Pull out each line in the records below that contains the word "This" and copy it in full.

* **Dataset content**
__________

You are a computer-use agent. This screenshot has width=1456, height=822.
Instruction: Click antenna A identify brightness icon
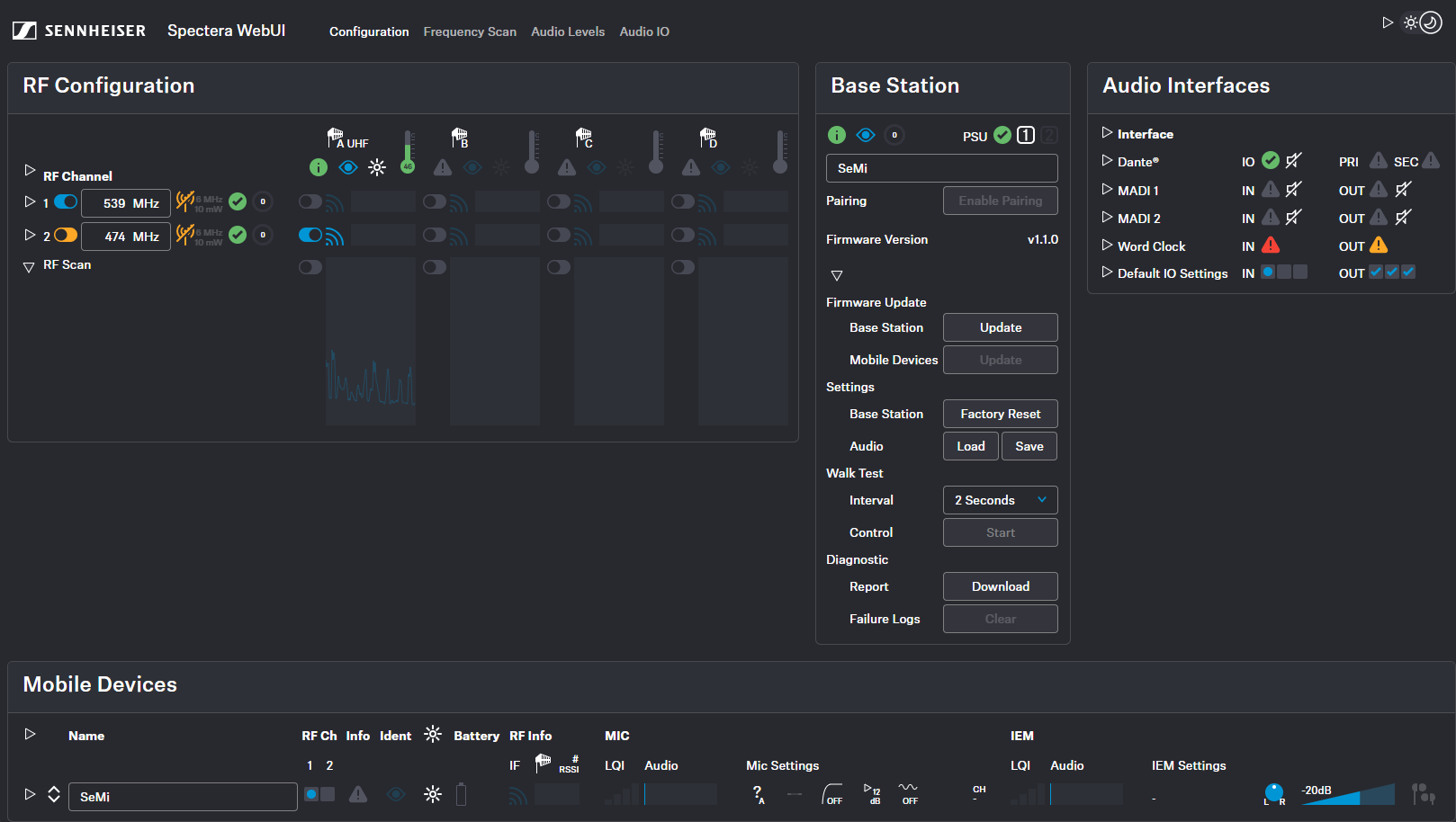point(377,167)
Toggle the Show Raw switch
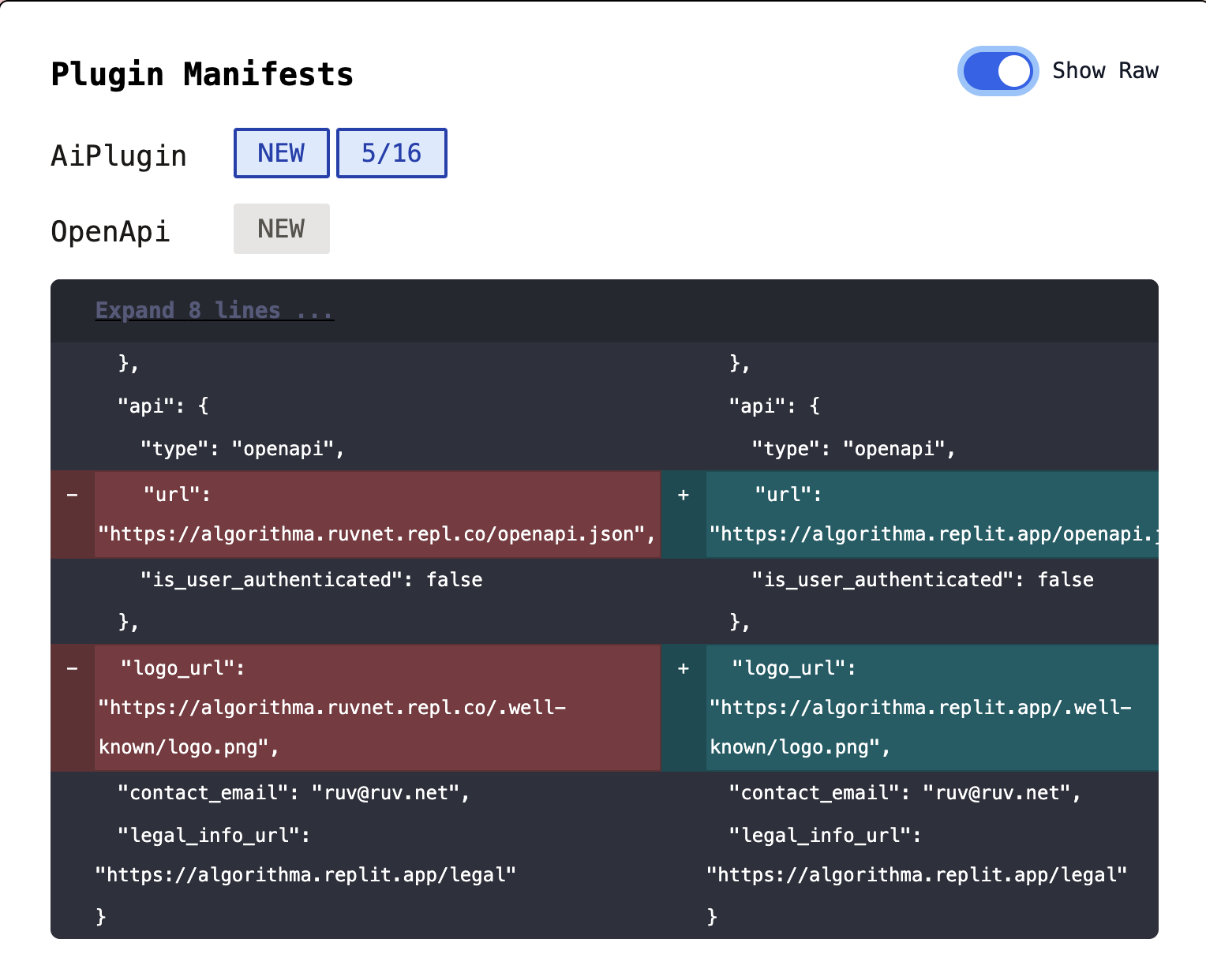Viewport: 1206px width, 980px height. (998, 71)
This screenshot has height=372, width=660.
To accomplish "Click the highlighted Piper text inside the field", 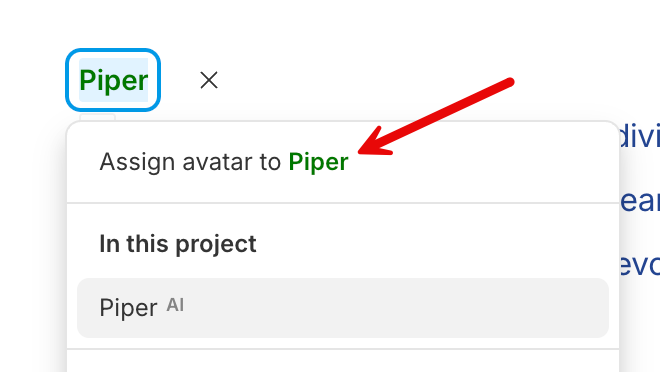I will 114,80.
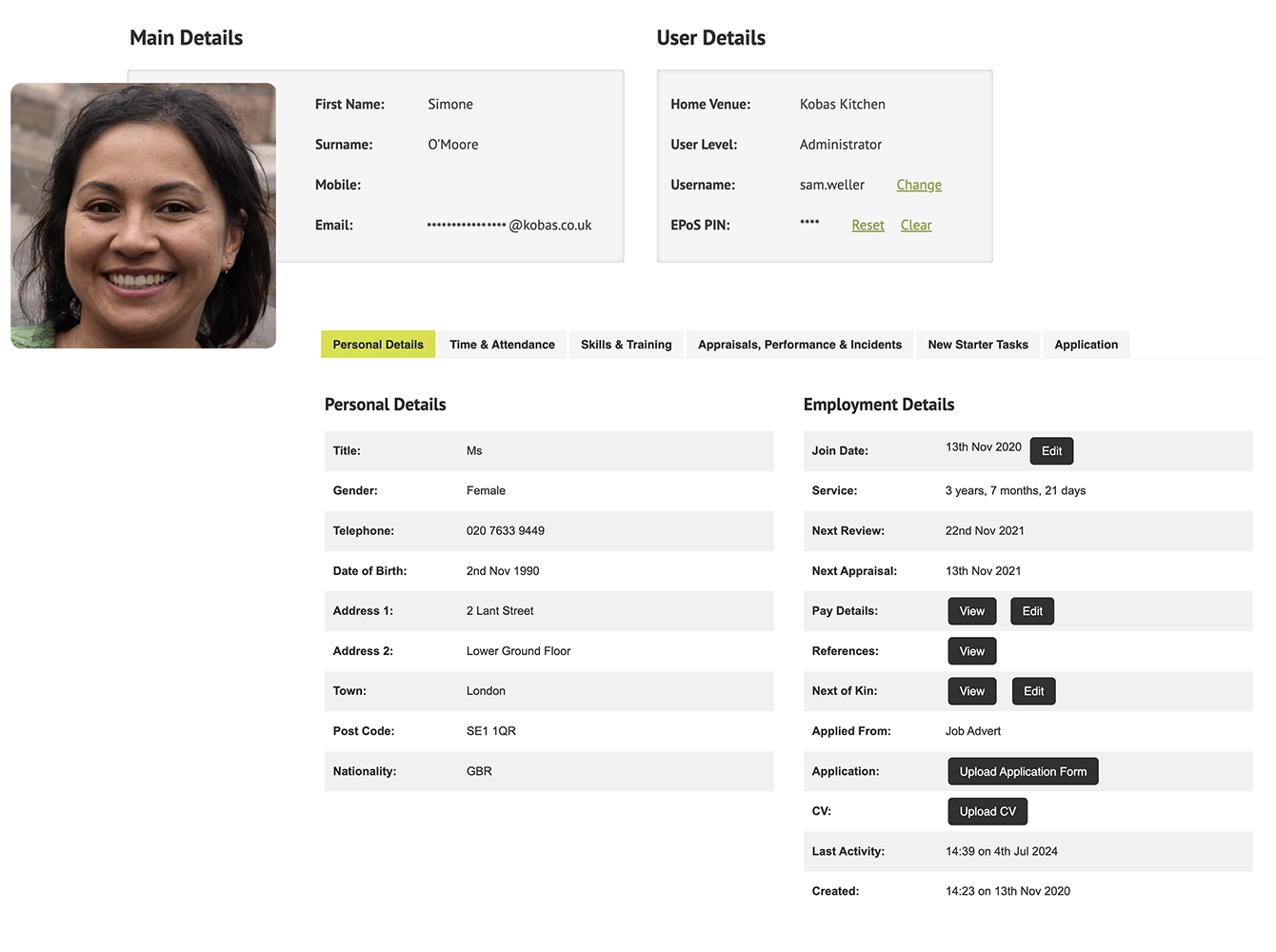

__________

* **Solution below**
You are a computer-use agent. This screenshot has width=1456, height=822.
This screenshot has height=372, width=660.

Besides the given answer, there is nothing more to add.